じっと五嶺を見つめると、かわいらしく首をかしげ、エビスの返事を待っている。
なっ、そんな、馬鹿な!
これは夢か!?
いや違う。考えろ、考えろエビス!!
「ご、五嶺様、な、なにを仰ってるのですか!!!」
怒り、エビス苛め、八つ当たり、気まぐれ。
さまざまな場面を予測していたエビスだったが、五嶺のその言葉はあまりにも想定の範囲外。
思わず素になり、真っ赤になってうろたえる。
「ホレ、早く!」
紅を塗らずとも赤い唇を可愛く尖らせ、目を閉じて、ん。とキスをねだる五嶺陀羅尼丸。
「いやっ、なっ、ゴリョさま、あわっ、そんな、エビスは、あの」
言語能力まで思考能力に回し、目の前の非現実な光景を必死で理解しようとしているエビスの目が血走り、真っ赤になって今にも頭から湯気を出しそうだ。
可愛い。凄いキスしたい。
でも多分、これは罠だ。この先に待ってるのは死だ。
でもしたい。
理性と欲望が戦い、妄想がオーバーフローしたエビスが倒れそうになると、ぱちっを目を開けて五嶺がうふふふっと楽しそうに笑った。
「うぷぷっ、なんちゃってー! でやんす!」
エビスに向かっておどけてウィンクする五嶺陀羅尼丸の顔。
その声はいつもの気だるげな喋りではなく、ちゃきちゃきとしている。
「はぁっ!」
誰っ!!
エビスが、奥目が飛び出るほど仰天しているのを見て、また五嶺は、いや五嶺の顔をした誰かは、楽しそうに笑った。
「七面でやんす! お久しぶり!」
顔見知りの犯行に、怒りよりも安堵でほーっとエビスが息を吐く。
「お前かよ〜〜〜、びっくりさせるな」
そういえばコイツを呼ぶと五嶺様は仰っていたなぁと思いながら、気が抜けたエビスはその場に倒れこんだ。

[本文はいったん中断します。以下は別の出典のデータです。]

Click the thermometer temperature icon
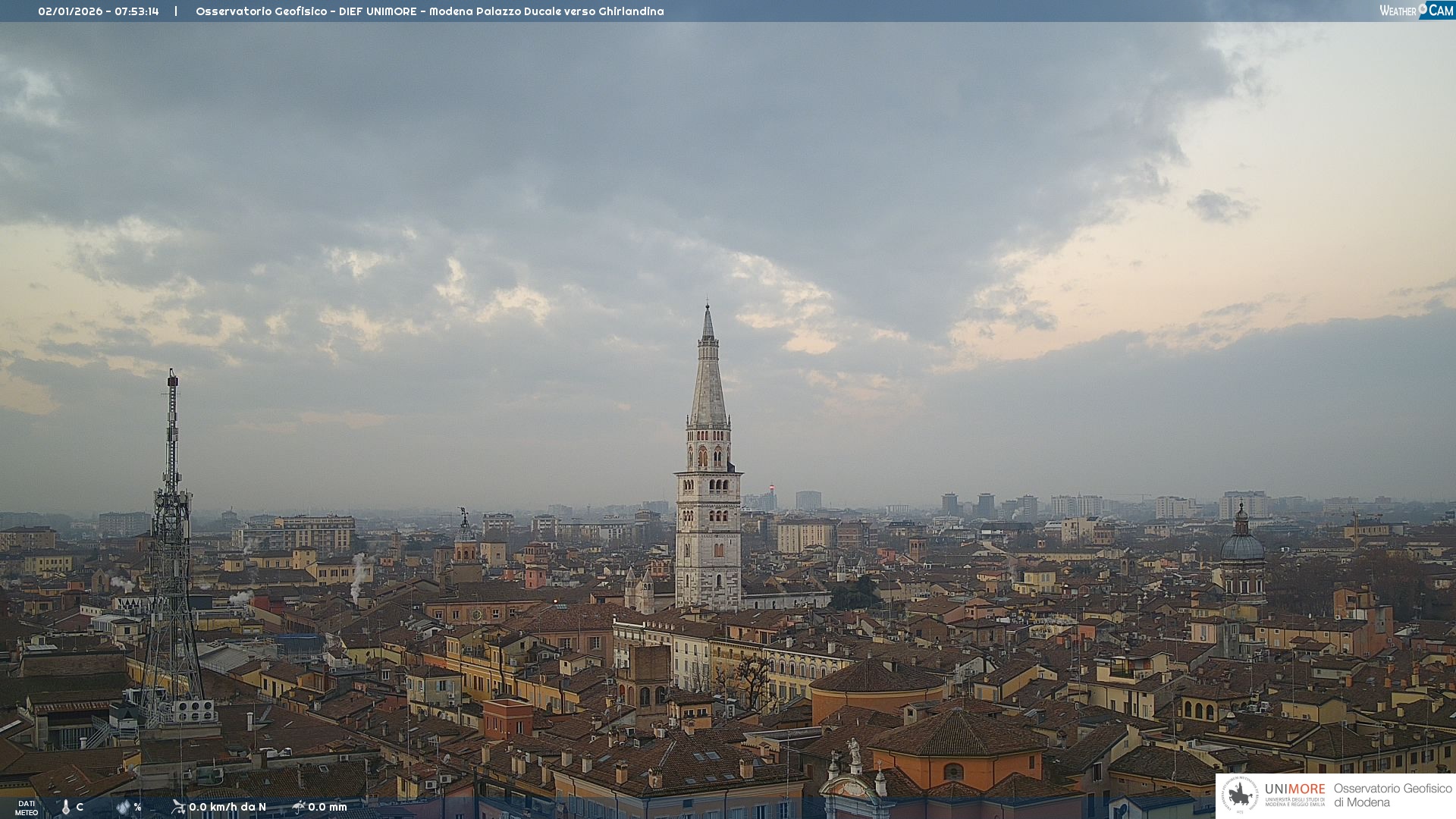click(66, 807)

ぐったりと寝転びながら、顔を上げると、五嶺の姿を模した七面犬が、エビスの顔を覗き込む。
「五嶺様は?」
「お出かけでやんす」
にっこりと笑うその顔に、心臓が早鐘を打つ。
いつもはめったに与えられぬ極上の笑顔を、惜しげもなく見せ付けられ、これは五嶺様じゃないんだぞ。といくら自分に言い聞かせても、心がときめく。

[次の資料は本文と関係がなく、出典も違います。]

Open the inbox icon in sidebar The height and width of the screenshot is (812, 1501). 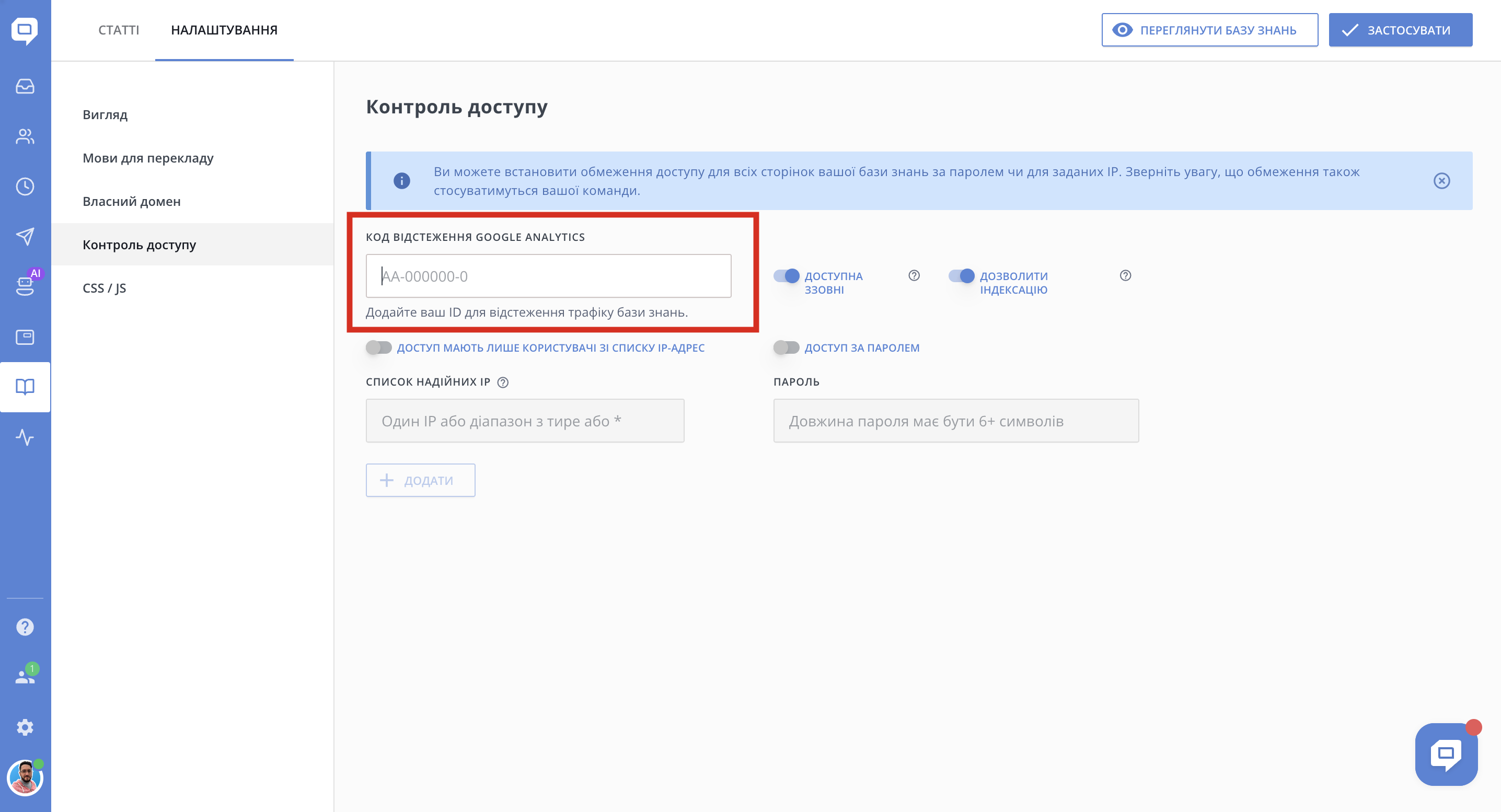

ふと、本物の五嶺なら、エビスがぴしっと着付けている襟が緩み、はだけかけてるのに気がついた。
「お前、着付けめっちゃくちゃじゃないか、自分でやったのか? 直してやるよ」
エビスはそう言って起き上がり、七面犬を立たせる。
七面犬は嬉しそうに立ち上がり、紐を解き、上物を脱がせるエビスを相変わらず無邪気な笑顔でにこにこと見ている。
袴を足元に落とし、襦袢の紐を解くと、「襦袢は自分で着ろ」と言ってエビスは慌てた様子でくるりと後ろを向いた。
なんか、七面のやつ、襦袢の下全裸っぽい……。
いくら七面犬とはいえ、見た目は五嶺と寸分変わりない。五嶺本人の裸を見てしまうようで直視できない。
「エビス殿エビス殿」
「ああ? 着たか?」
七面が呼ぶので後ろを振り返ると、七面犬は、悪戯っぽい顔で襦袢の胸元を左右に開く。
大きく開いた胸元から、形よい二つのふくらみがのぞく。
エビスが固まっていると、さらに、手で裾を太腿の辺りまでめくり上げ、真っ白な長い足を露にする。

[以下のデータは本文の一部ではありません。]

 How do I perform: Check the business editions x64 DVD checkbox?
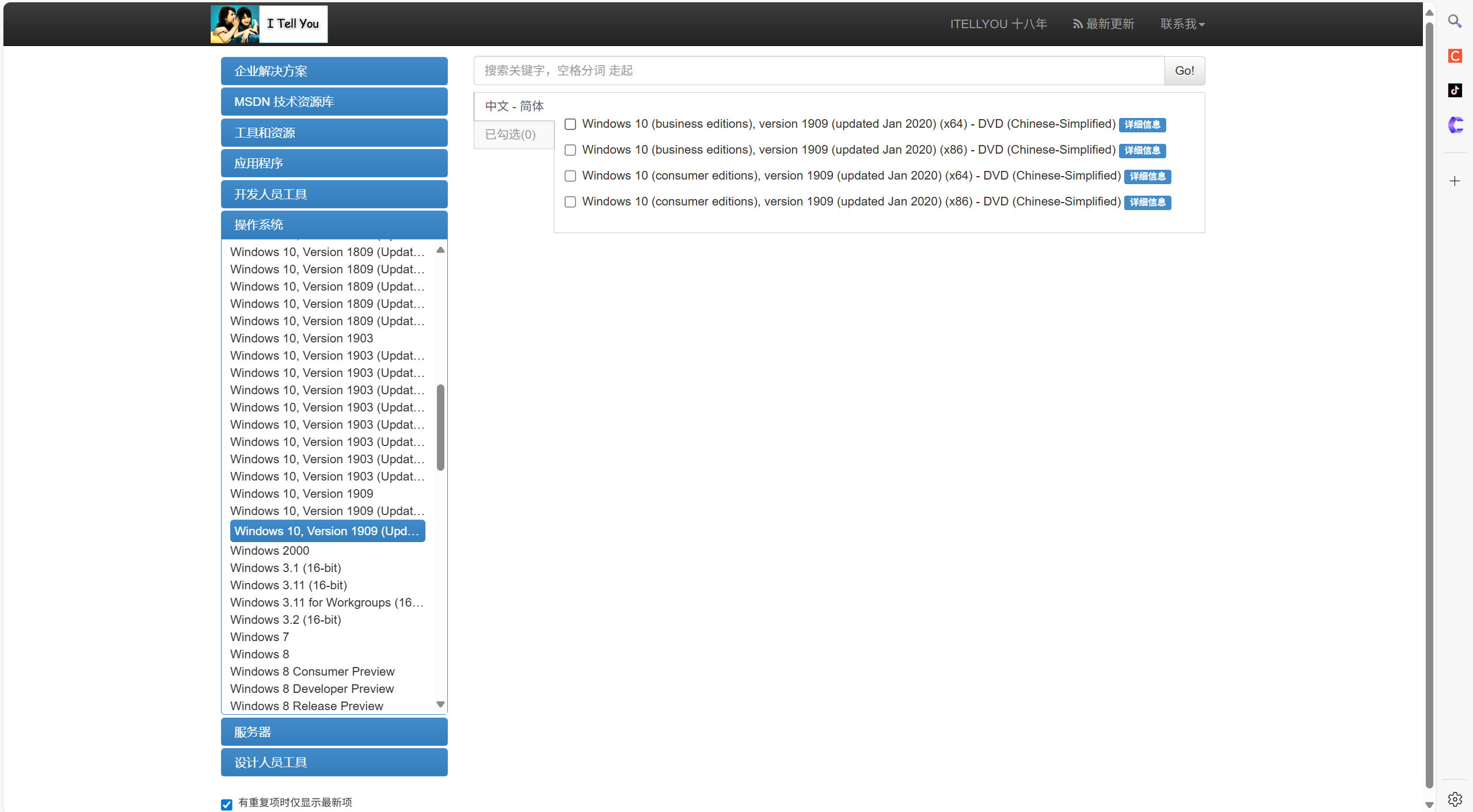[570, 124]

「五嶺殿の胸、五嶺殿のふともも、五嶺殿のふくらはぎ〜でやんす!」
乱れた襦袢姿で、見た目五嶺中身は七面がお色気ポーズをとると、驚きのあまり、エビスがイタリアンひげオヤジのごとく飛び上がる。天井をぶち抜かなかったのが幸いだった。
「おいおいおいっ、五嶺様には胸なんてないぞっ!」
顔を真っ赤にして、それでも胸の谷間や白い太腿から目が離せない正直なエビスがうわずった声で叫ぶと、七面犬が首をかしげた。
「あ? そうでやんしたっけ? ついうっかり」
「うっかりじゃねぇよ! なんの魂胆あって俺をそんなうれし恥かしがらせるんだお前! 五嶺様に知られたら絶対に怒られるぞ!」
「じゃ、胸はサービスサービスゥでやんす! ほら!」
再び、今度はさっきより大きく襦袢の胸を開き、ずずいとエビスに近づける。
「うわぁぁぁぁ」
なんか見えたっ、ぴんくいろの部分がっ、二つ! 白くて柔らかい丘の上に鎮座ましましてた!!
って俺はオヤジかっ!
あまりにまぶしすぎて、目がぁ、目がぁ〜〜。と今にもムスカになりそうなエビスを見て、さらに七面犬が調子に乗る。
「愛してるよぅ、エビス」
五嶺の顔、五嶺の声、五嶺の口調でおどけて言うと、七面犬ががばあっとエビスを抱きしめた。エビスの顔がぎゅっと柔らかい乳房に押し付けられる。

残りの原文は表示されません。